I'm trying to create a web application that receives an input from POST request and provides some ML predictions based on that input.
Since prediction model is quite heavy, I don't want that user waits for calculation to complete. Instead, I delegated heavy computation to Celery task and user can later inspect the result.
I'm using simple Flask application with Celery, Redis and Flower.
My view.py:
@ns.route('predict/')
class Predict(Resource):
...
def post(self):
...
do_categorize(data)
return jsonify(success=True)
My tasks.py file looks something like this:
from ai.categorizer import Categorizer
categorizer = Categorizer(
model_path='category_model.h5',
tokenizer_path='tokenize.joblib',
labels_path='labels.joblib'
)
@task()
def do_categorize(data):
result = categorizer.predict(data)
print(result)
# Write result to the DB
...
My predict() method inside Categorizer class:
def predict(self, value):
K.set_session(self.sess)
with self.sess.as_default():
with self.graph.as_default():
prediction = self.model.predict(np.asarray([value], dtype='int64'))
return prediction
I'm running Celery like this:
celery worker -A app.celery --loglevel=DEBUG
The problem that I'm having for the last couple of days is that categorizer.predict(data) call hangs in the middle of the execution.

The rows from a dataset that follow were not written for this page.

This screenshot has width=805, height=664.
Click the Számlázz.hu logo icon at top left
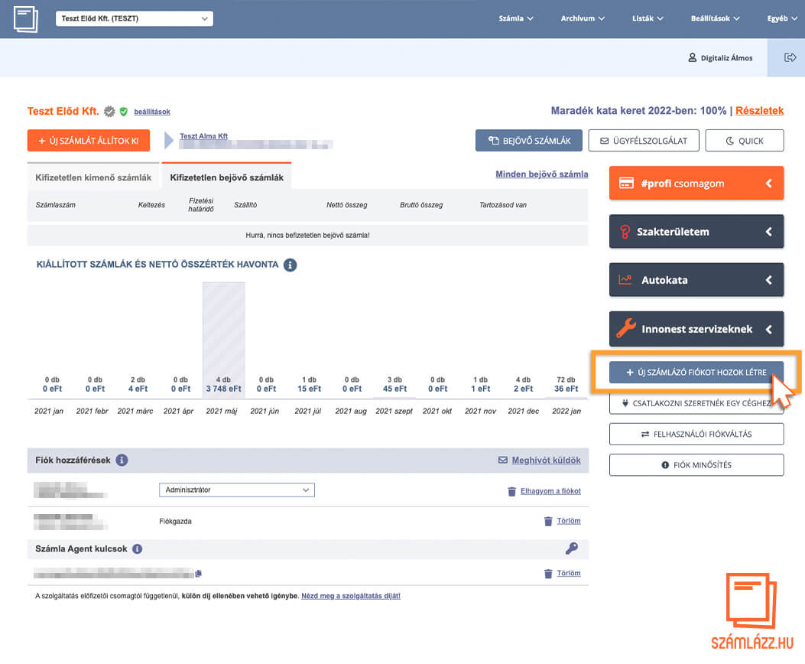[x=25, y=18]
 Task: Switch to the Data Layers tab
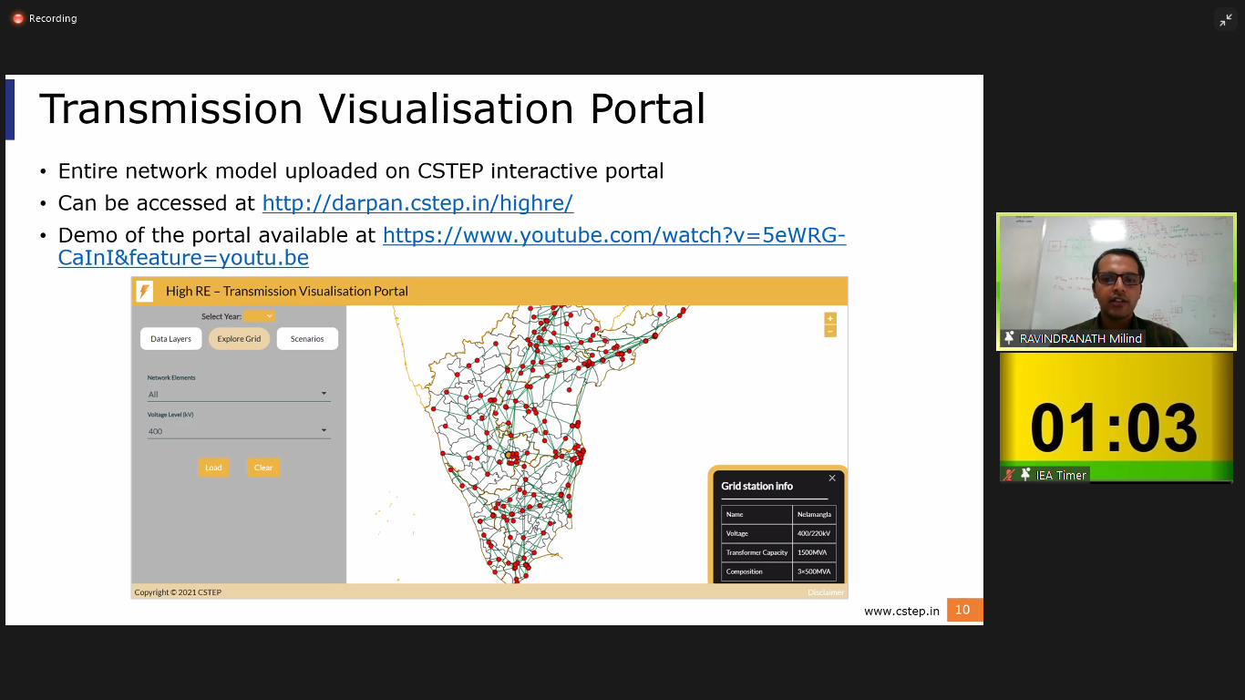(170, 339)
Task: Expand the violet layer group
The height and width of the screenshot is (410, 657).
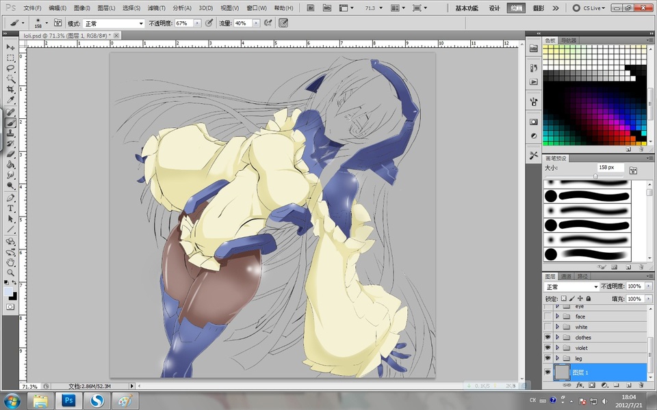Action: coord(557,348)
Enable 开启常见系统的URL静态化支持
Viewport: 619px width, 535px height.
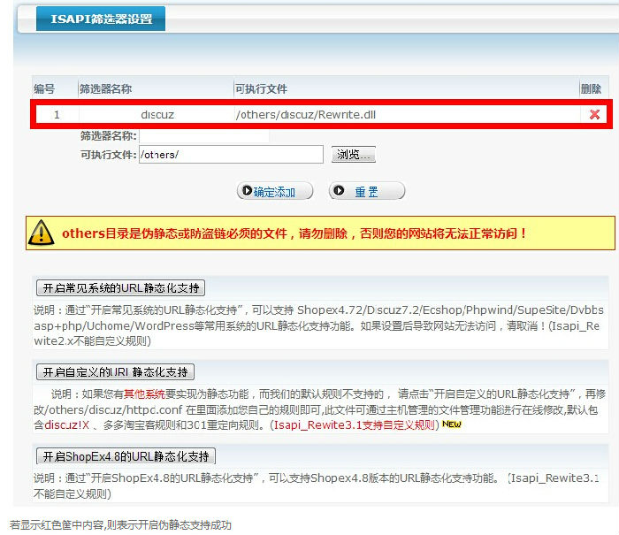(121, 287)
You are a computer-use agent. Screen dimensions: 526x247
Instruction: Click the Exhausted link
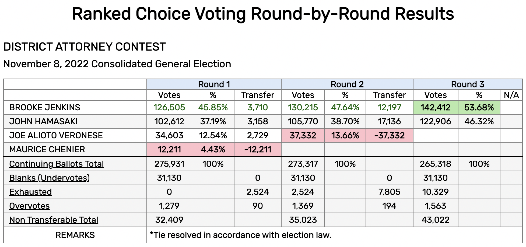[x=30, y=192]
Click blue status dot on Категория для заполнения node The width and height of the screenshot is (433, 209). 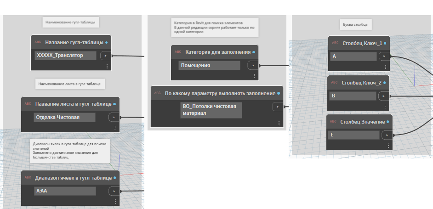253,52
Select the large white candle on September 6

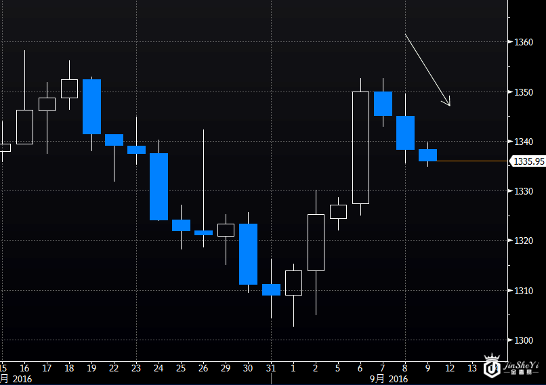pos(360,147)
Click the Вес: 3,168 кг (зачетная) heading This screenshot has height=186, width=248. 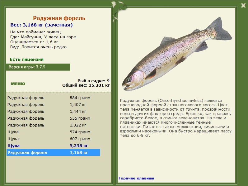[41, 25]
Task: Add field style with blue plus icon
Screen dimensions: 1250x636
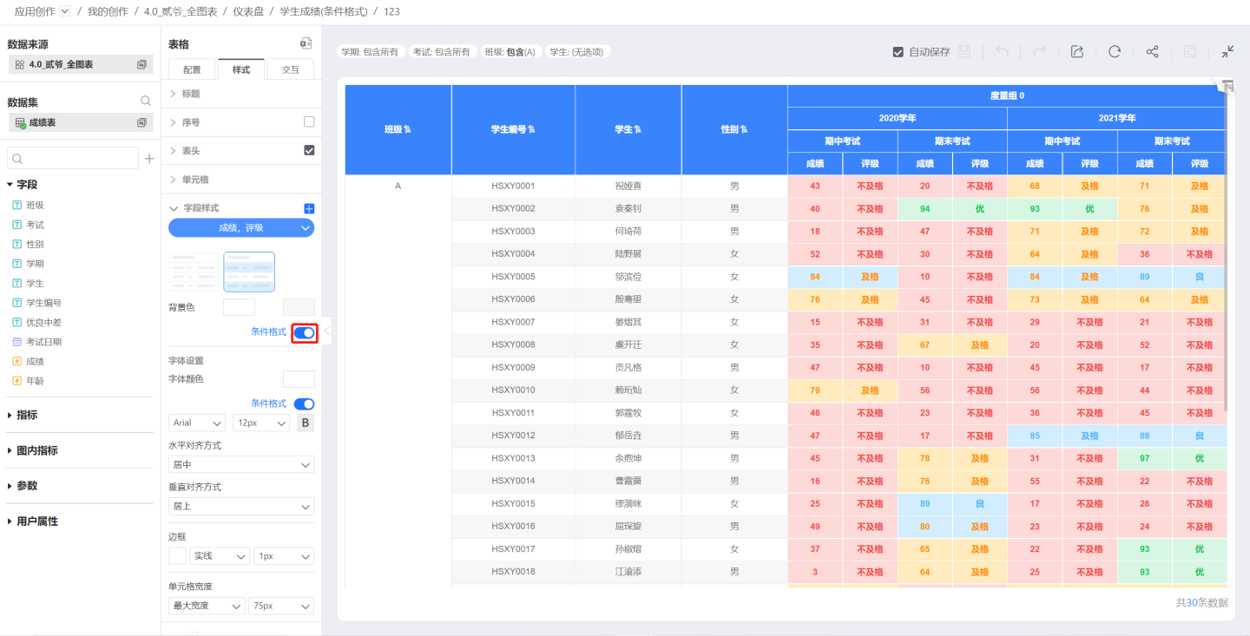Action: pyautogui.click(x=309, y=208)
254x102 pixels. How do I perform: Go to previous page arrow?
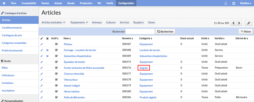pyautogui.click(x=233, y=23)
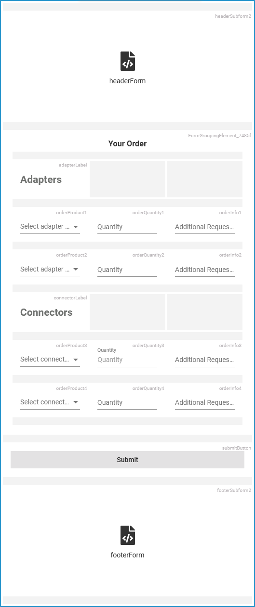The image size is (255, 607).
Task: Click the orderQuantity1 Quantity field
Action: [x=127, y=227]
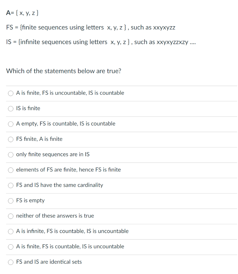Click the 'FS is empty' statement text
This screenshot has width=238, height=274.
30,200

I tried to run categorizer.predict(data) inside of post method and it works. But if I place it inside Celery tasks it stop working. There is no console log, if I try to debug it it just freezes on .predict().
My questions:
- How can I solve this issue?
- Is there any memory, CPU limit for the worker?
- Are Celery tasks the "right" way to do such heavy computations?
- How can I debug this problem? What am I doing wrong?
- Is it correct to initialize models at the top of the file?